The most common adverse events from these three trials were acute phase reactions to the injection: pyrexia, headache, cough, nasal congestion, vomiting, and diarrhea [50,51,52]. These reactions were self-limited and were more common among young children [52]. Injection site reactions, such as erythema, pain rash, and swelling, were also common but resolved spontaneously and did not lead to the discontinuation of the treatment [50,51,52]. Several patients had nephrocalcinosis at the start of the trial, but the condition did not worsen in any patient, and none of the patients developed new lesion at the end of the study. Ectopic calcification was also not detected during the study period [50, 52].
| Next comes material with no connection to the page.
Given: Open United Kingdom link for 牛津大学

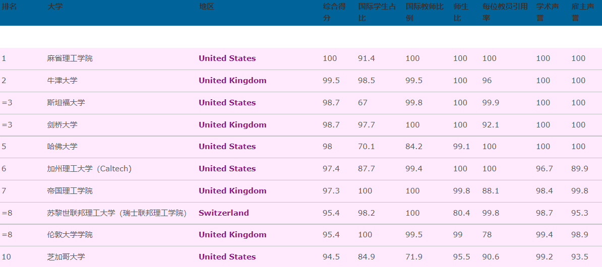Looking at the screenshot, I should (x=232, y=81).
Dental complications, caries, and abscess occurred between 31 and 54% patients who received burosumab [51, 52]. Interestingly, the incidence of these dental complications was higher among patients who received burosumab than those who received conventional therapy in the phase 3 trial [52]. The exact reasons of this finding are uncertain, but it is hypothesized that there might be other biologically active peptides that were elevated due to PHEX deficiency, and their levels will not be affected by burosumab treatment. It also suggested that conventional therapy might have direct dental benefits [85]. Although both dental caries and abscess are not a contraindication for the treatment, particular attention should be made to detect these common dental complications among XLH patients who are receiving burosumab.

Conclusions

Novel therapies are now available to treat rare pediatric bone diseases. Many of these drugs are synthetic protein molecules that specifically target the underlying mechanism of the disease, and because of this reason, survival or healing of deformities is now possible in certain conditions such as perinatal lethal hypophosphatasia or XLH. Although currently available data indicate that certain drugs, such asfotase alfa and burosumab, are effective in treating its specific condition, others, such as zoledronic acid or denosumab, show somewhat modest efficacy in treating childhood osteoporosis. One of the possible explanations is the lack of randomized placebo-controlled trials with uniformed regimens to produce reliable results. Physicians who treat childhood osteoporosis are still required to use careful judgment when deciding on the choice and the dose of treatment. Newer biologic agents are also being developed to treat genetic bone diseases. Four different pharmaceutical companies are currently developing a C-type natriuretic peptide analog that antagonizes FGFR3 signaling as a treatment for achondroplasia. Romosozumab, a neutralizing monoclonal antibody against sclerostin, was recently approved for treating postmenopausal osteoporosis. Sclerostin is an inhibitor of Wnt/β-catenin signaling, a central pathway in bone formation, and the neutralization of sclerostin leads to an increase in bone mass. Because romosozumab can modulate bone formation, it can potentially become a new therapeutic option for genetic bone diseases with low bone mineral density. These were a few examples of the recent advancements in bone drug developments. We can certainly expect to see the surge in the number of new drugs for treating bone diseases in the near future.